HS: Will you explain more about what death midwifery is and kind of contrast it to hospice framework?

AA: Hospice is a theory of care. It’s based on comfort. It is still medical. It is palliative care so there is medication and making sure that the patient is comfortable. Death midwifery is more of a companion, someone who sits and answers questions, who does all the non-medical care and support of the dying person. Death midwives also help families bathe the bodies, create ritual around the death, can help keep the body at home for vigil-ing. If the family would like, death midwives can also do a home funeral before the body goes off to a crematory or to be buried.

HS: That’s really interesting because most of the exploration I’ve done, people in the death industry are either on the life side of death or on the death side of death. There are all of these nurses and doctors and spiritual counselors and chaplains and social workers and they work with people until the death.
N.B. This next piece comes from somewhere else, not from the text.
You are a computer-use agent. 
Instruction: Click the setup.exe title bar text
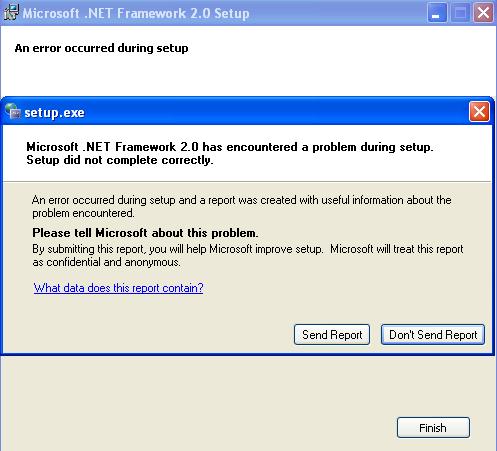[x=54, y=113]
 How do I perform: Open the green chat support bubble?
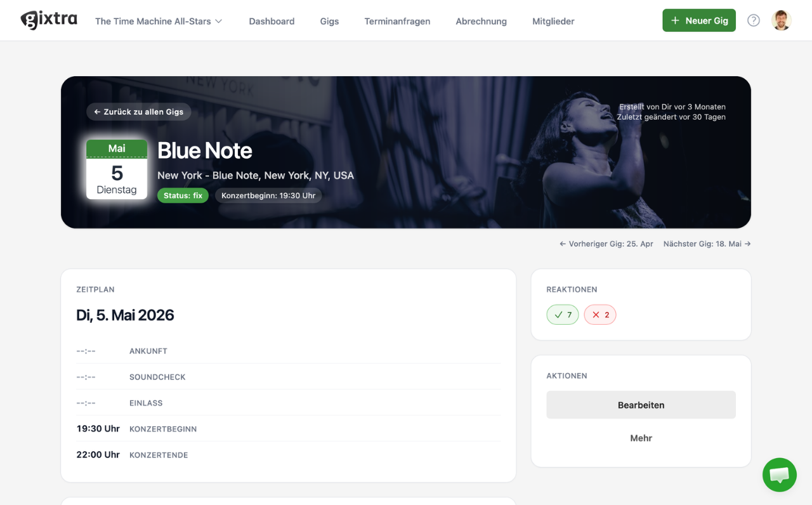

Then there are the morticians, the people who run the cremation machines, people helping with the graves. I guess the bereavement counselor would work with the family on both sides, but there seem to be very few people who work leading up to and after death. It’s interesting that a death midwife will help in both ways.

AA: Yeah and that’s what I feel like is really lacking in the system, somebody bridging the gap.

HS: Definitely seems like there’s this middle ground where people are asking questions like, “Can I keep them at home?” and no one knows.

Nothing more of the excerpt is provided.